EXERCISE AIM:
Beginning with the line of the entries below that holds "Task: Click the" and ending with the line that holds "Given: Select the 2XL size cell", transcribe each line exactly as written. Pictures stay out.

DATA PROVIDED section start

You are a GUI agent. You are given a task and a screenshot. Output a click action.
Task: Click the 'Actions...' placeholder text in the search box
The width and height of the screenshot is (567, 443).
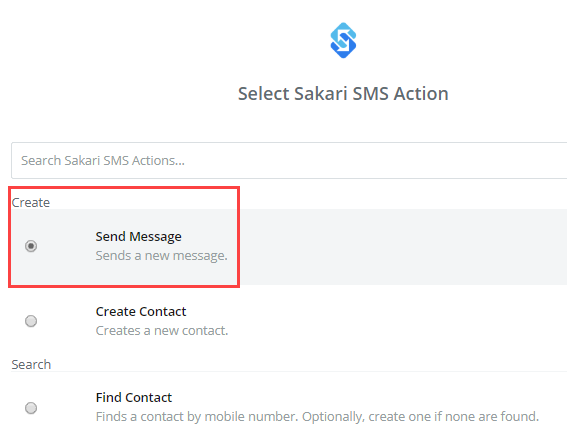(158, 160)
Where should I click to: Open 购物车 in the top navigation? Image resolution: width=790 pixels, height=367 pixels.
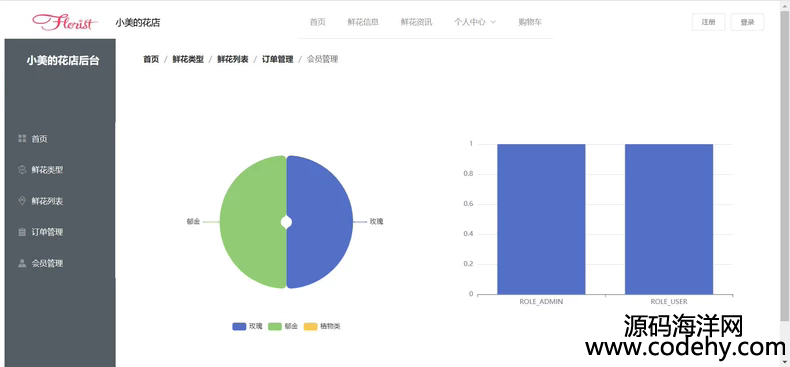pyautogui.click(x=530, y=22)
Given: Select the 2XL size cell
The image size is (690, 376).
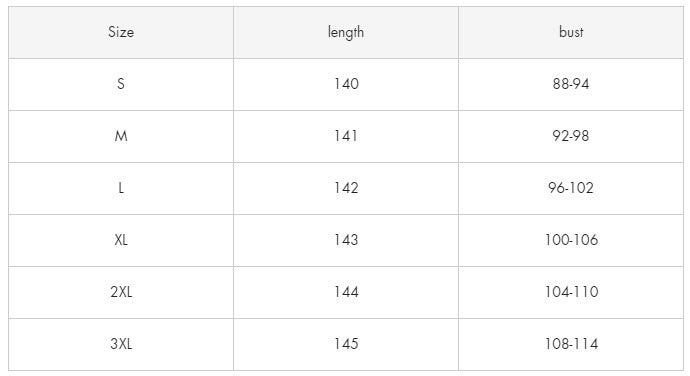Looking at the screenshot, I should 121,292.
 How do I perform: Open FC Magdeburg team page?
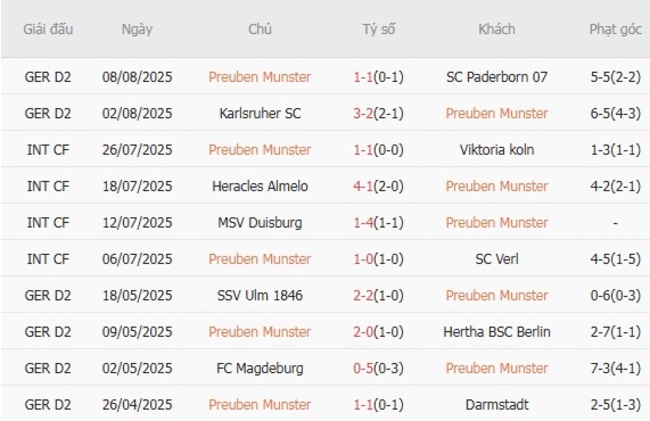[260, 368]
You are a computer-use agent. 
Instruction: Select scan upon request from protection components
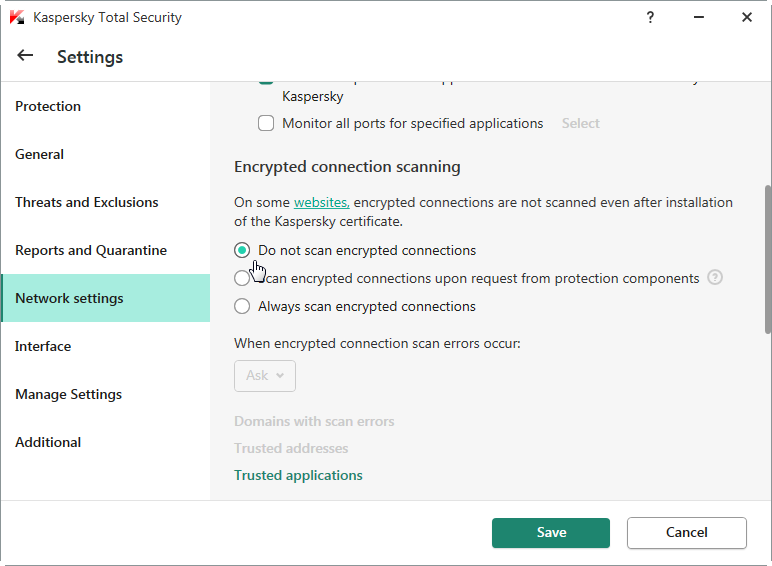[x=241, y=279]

DATA PROVIDED section end
DATA PROVIDED section start

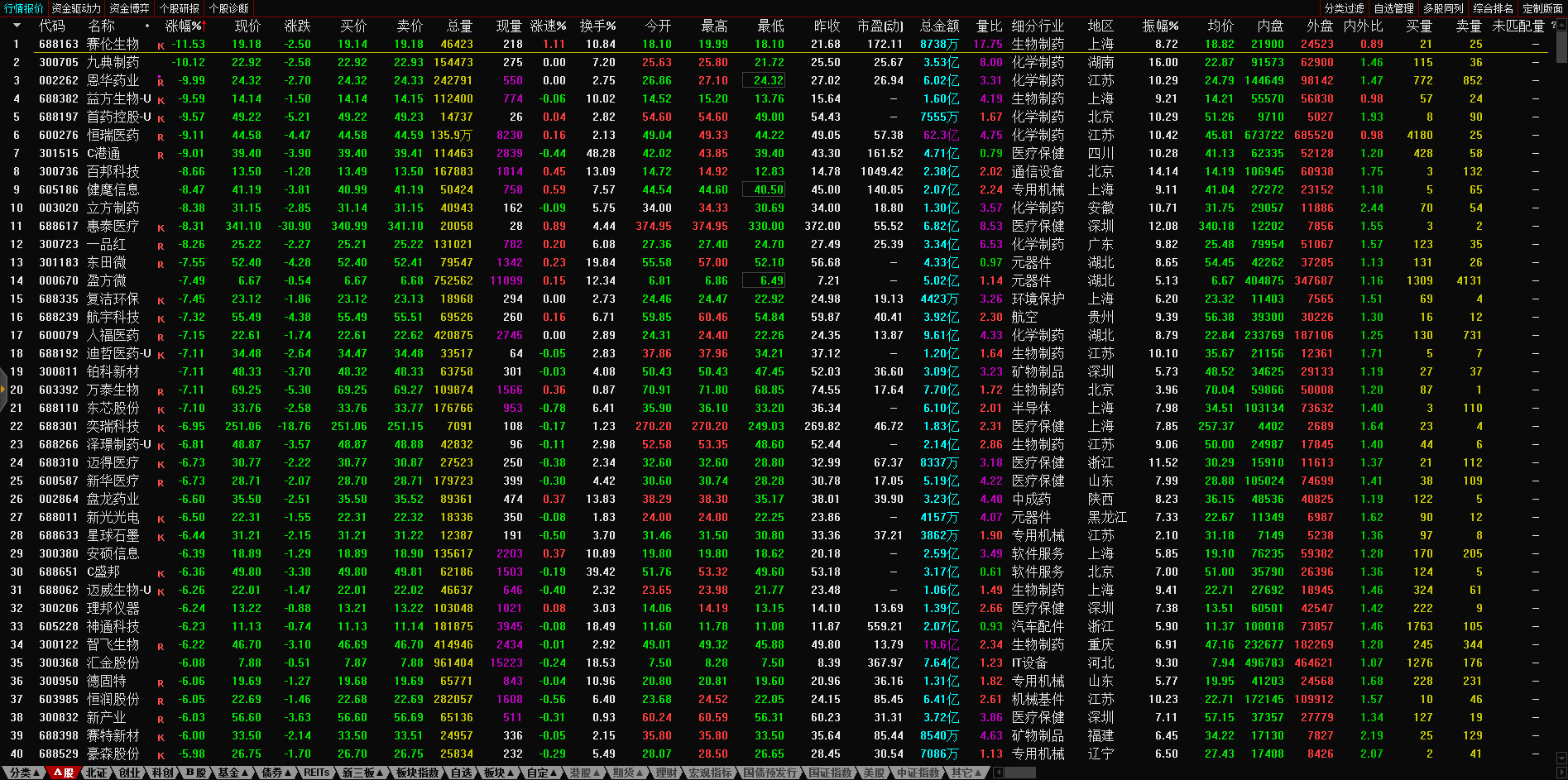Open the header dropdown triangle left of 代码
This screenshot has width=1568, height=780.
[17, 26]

DATA PROVIDED section end
DATA PROVIDED section start

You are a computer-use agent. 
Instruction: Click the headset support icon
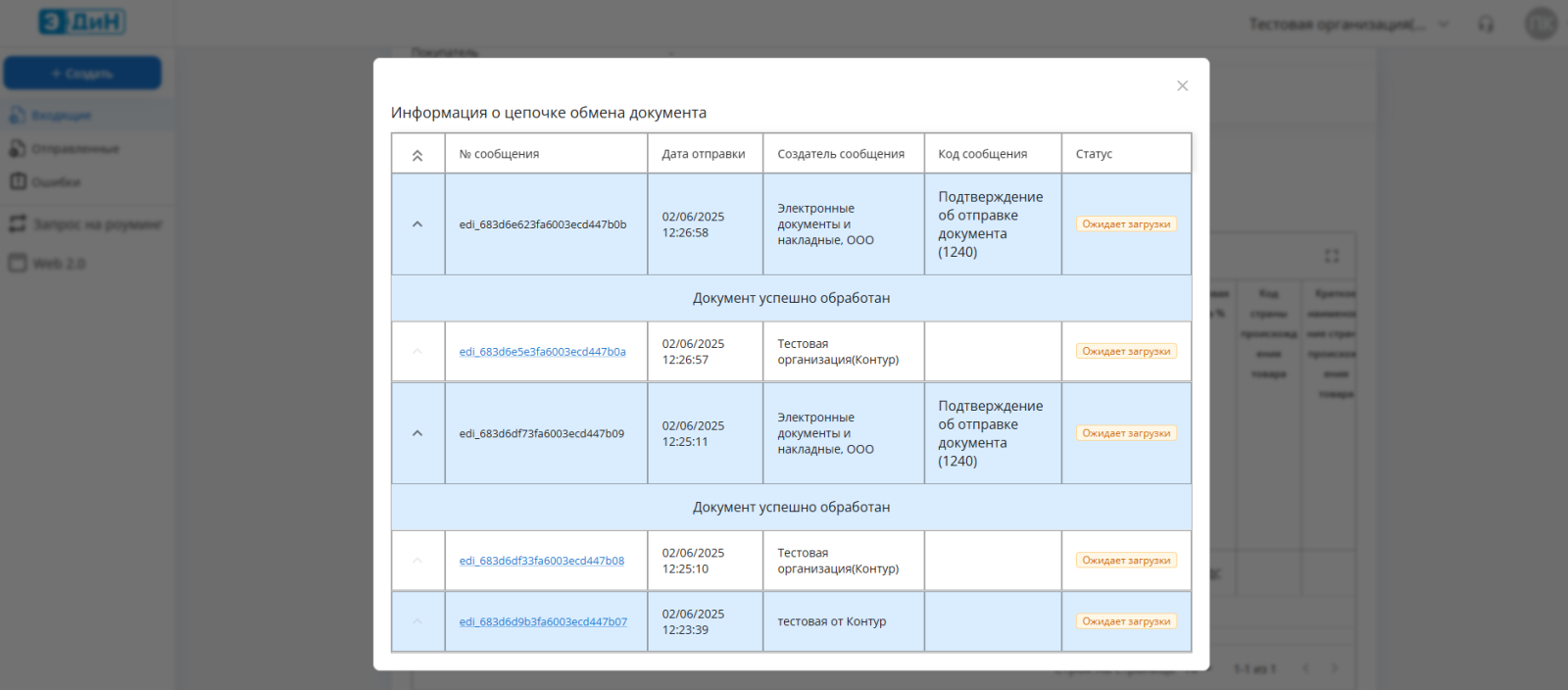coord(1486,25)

DATA PROVIDED section end

SOLUTION TO THE EXERCISE:
Task: Click the 'Actions...' placeholder text in the search box
The width and height of the screenshot is (567, 443).
(158, 160)
Where should I click to: Open 购物车 in the top navigation? Image resolution: width=790 pixels, height=367 pixels.
pyautogui.click(x=530, y=22)
Given: Select the 2XL size cell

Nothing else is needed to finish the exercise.